Appointed as the Chief Technology Officer of Leapfrog in 2013, he was recently promoted to the CEO of the company.
Basanta Kumar Dhakal from Glocal Khabar sat for an interview with Mr. Sprague in his recent visit to Nepal. Here is an excerpt from the lively conversation:
Basanta: You had already worked with such amazing and reputed companies in Silicon Valley. What attracted you to working with the company founded by a Nepalese?
Sprague: After seeing the categories of problems that Leapfrog is to solve, I felt that it was much more validating and challenging than what I could do in the US. I felt I could contribute more joining the company. Innovation in the US is about creating a better solution in general for the problems, most of which have already been solved. In the case of Nepal, there are hospitals that don’t have any electronic system. People don’t have access to banking. There are schools that don’t have any systems to manage their students. There are many such fundamental problems that technology can solve. This is what made me get associated with the company.
How enthusiastic are you about the operation of the Leapfrog so far, and your role at the company?
I would say that everyone at leapfrog is super-committed. And, this is what our clients love. We have the commitment to deliver, and being successful. We are open to feedback and advice from clients, and we really value that. I am super-excited about the operation of the company so far.
You have the headquarter and corporate offices in the USA, whereas the development center is located in Nepal. What are some major setbacks for such a company?
Earlier, the internet speed as well as the constant blackouts used to be major headaches for us. It’s almost resolved now.
Besides that, the other big challenge would be the time-zone. We are basically at the opposite sides of the world. So, we work with the US clients during the day, and then resume working at night and coordinate with the team here in Nepal.
How hard is it to find qualified people to work for your company?

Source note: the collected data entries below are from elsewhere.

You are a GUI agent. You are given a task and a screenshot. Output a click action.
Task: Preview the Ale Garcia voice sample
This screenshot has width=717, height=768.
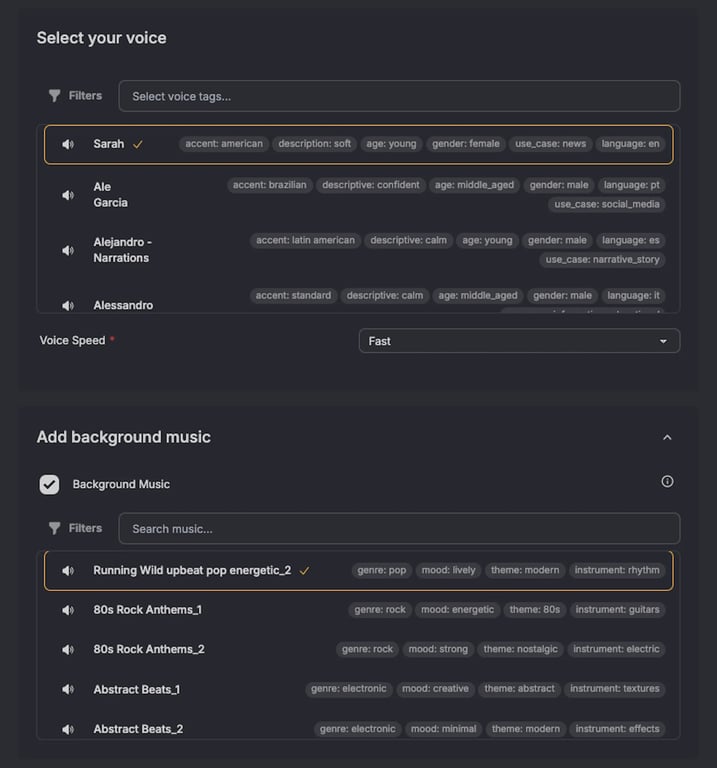click(x=68, y=195)
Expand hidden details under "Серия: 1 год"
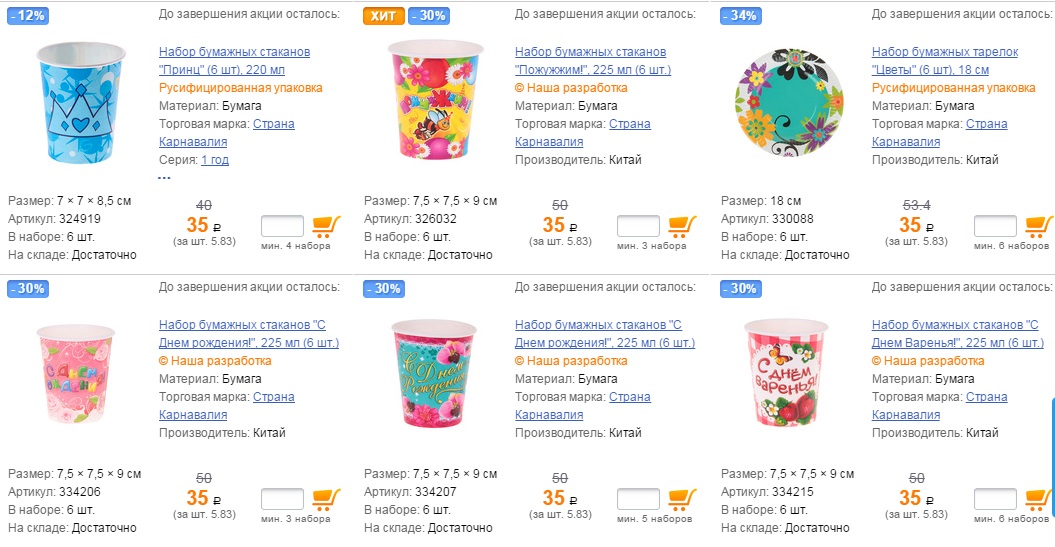The width and height of the screenshot is (1055, 547). (164, 177)
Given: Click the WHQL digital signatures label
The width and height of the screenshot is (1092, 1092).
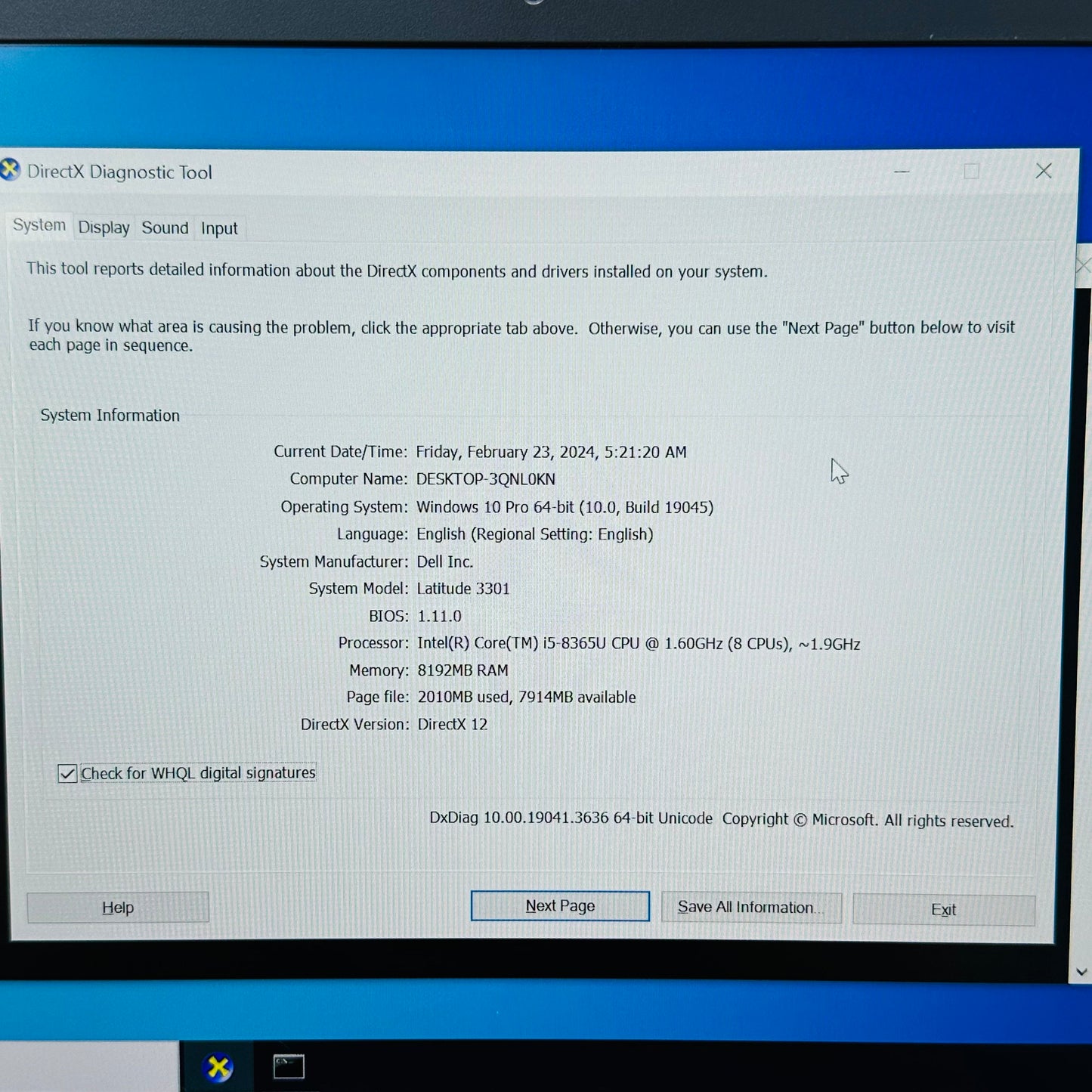Looking at the screenshot, I should (198, 772).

The answer to this has been changed over time. It used to be a tough set of skills that everyone had to know. But now, what’s more important is the challenge for people to learn new things.
What Nepal does not necessarily have is the talents in engineering, but it does have is lots of smart and motivated people. So, we take people that are smart and willing to learn, and then put them in an environment with their peers, and enable them to learn new things. That’s what we have succeeded in. We are successful in building new engineers. More than 95% of those who join our company are just fresh out of the college.
You have done a lot of impact projects that have literally transformed the lives of people, or at least made it easier. And, you’ve recently been appointed as the CEO of the company. What are you planning next?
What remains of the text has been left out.